Traditionally, cyber security started with a firewall, and a created protection perimeter. But over the years, this approach proved to be insufficient. The evolving complexity of the digital environment proved that a hard border line cannot be drawn around enterprises. Hence, in recent years the concept of Zero Trust emerged. Zero Trust is all about not trusting the assets, and any asset should undergo an authentication process should a user attempt to use it or invoke a service on it. When it comes to 5G and private 5G, this means that the networking functions do not assume trust in each other, and they will have to run mutual authentication in order to smoothly pass traffic. This defends the networks from breaches penetrating threats.

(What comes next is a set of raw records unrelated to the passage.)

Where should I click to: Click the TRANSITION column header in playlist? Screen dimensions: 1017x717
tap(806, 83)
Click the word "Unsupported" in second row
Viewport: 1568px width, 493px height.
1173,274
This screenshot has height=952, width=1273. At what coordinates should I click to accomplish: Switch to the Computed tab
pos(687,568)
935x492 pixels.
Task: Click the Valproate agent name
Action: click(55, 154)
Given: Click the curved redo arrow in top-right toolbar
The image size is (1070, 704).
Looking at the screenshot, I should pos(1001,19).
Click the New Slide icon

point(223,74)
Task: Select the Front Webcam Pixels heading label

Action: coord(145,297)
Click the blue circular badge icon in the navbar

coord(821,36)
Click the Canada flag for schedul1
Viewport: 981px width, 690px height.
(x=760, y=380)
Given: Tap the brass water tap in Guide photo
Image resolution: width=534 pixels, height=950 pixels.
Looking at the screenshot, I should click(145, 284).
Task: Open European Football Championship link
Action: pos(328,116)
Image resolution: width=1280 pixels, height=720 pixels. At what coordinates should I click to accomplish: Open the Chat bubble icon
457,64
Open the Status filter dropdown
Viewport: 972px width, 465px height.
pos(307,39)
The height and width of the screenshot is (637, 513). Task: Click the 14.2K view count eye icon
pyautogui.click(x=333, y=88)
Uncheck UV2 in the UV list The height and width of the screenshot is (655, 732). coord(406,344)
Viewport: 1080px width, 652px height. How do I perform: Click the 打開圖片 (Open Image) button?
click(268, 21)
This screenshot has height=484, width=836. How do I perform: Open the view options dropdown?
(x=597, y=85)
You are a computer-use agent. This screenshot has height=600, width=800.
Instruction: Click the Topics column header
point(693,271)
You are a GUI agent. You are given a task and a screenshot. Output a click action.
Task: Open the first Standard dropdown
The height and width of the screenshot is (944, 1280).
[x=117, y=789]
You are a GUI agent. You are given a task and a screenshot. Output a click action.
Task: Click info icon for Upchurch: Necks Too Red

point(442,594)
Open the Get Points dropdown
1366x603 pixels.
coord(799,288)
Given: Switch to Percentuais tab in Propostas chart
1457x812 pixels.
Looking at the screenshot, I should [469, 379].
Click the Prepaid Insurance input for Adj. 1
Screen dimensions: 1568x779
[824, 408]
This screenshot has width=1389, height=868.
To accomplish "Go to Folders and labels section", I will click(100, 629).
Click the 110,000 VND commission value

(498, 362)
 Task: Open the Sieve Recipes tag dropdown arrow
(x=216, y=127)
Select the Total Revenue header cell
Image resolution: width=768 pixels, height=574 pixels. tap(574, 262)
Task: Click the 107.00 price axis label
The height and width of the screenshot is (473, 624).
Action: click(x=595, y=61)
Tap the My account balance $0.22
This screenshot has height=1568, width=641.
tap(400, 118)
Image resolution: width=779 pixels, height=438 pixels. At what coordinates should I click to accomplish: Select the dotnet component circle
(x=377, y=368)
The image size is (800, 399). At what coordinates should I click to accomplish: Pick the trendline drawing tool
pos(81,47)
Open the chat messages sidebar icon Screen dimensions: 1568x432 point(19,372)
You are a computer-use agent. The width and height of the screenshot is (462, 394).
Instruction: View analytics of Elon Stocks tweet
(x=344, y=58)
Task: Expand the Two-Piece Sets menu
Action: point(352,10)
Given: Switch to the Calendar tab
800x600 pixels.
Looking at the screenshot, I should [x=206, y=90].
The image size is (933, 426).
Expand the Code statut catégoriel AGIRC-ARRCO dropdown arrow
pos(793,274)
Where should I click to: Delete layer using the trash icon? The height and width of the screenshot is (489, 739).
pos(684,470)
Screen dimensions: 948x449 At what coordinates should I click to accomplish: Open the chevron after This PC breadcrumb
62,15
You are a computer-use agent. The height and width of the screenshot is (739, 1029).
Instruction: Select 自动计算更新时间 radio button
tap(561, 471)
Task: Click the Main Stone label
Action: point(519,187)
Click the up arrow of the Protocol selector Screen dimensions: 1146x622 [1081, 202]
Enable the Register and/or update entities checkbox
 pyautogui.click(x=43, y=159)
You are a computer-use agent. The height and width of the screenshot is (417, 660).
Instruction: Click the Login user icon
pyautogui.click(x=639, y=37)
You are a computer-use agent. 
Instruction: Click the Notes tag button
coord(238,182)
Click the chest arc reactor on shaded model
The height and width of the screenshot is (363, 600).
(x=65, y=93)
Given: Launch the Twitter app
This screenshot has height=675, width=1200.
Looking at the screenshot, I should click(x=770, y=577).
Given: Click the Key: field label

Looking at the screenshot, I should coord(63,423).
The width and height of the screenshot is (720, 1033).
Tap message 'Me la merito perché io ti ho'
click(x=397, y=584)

Possible Solutions for 5G Security Risks

Some vendors discuss the merits of secure identities and protocols as means to fortify the daily operations of 5G. In the case of P5G there will be many 5G enabled devices, which do not use the cellular phones secure, hardware-based identity like SIM or hardware security module. The industry will have to develop a similar level of security to be embedded in, e.g., sensors, robots, devices which will be wirelessly connected. The trusted identities should behave like cellular phones, hence easing the massive field deployment.

The other technology is Confidential computing. P5G offers the ability to deploy computing functions closer to the edge. This brings many advantages, but also adds complexity to the overall cyber security careful planning. The need to trust the remotely and distributed executed data is not straightforward. This is where Confidential Computing comes into play. Its ability to securely examine data in any part of the network is a wild card.

Confidential Computing offers an effortless way of securing distributed edge computing, enabling massive deployment of new wireless networks which are based on the 5G.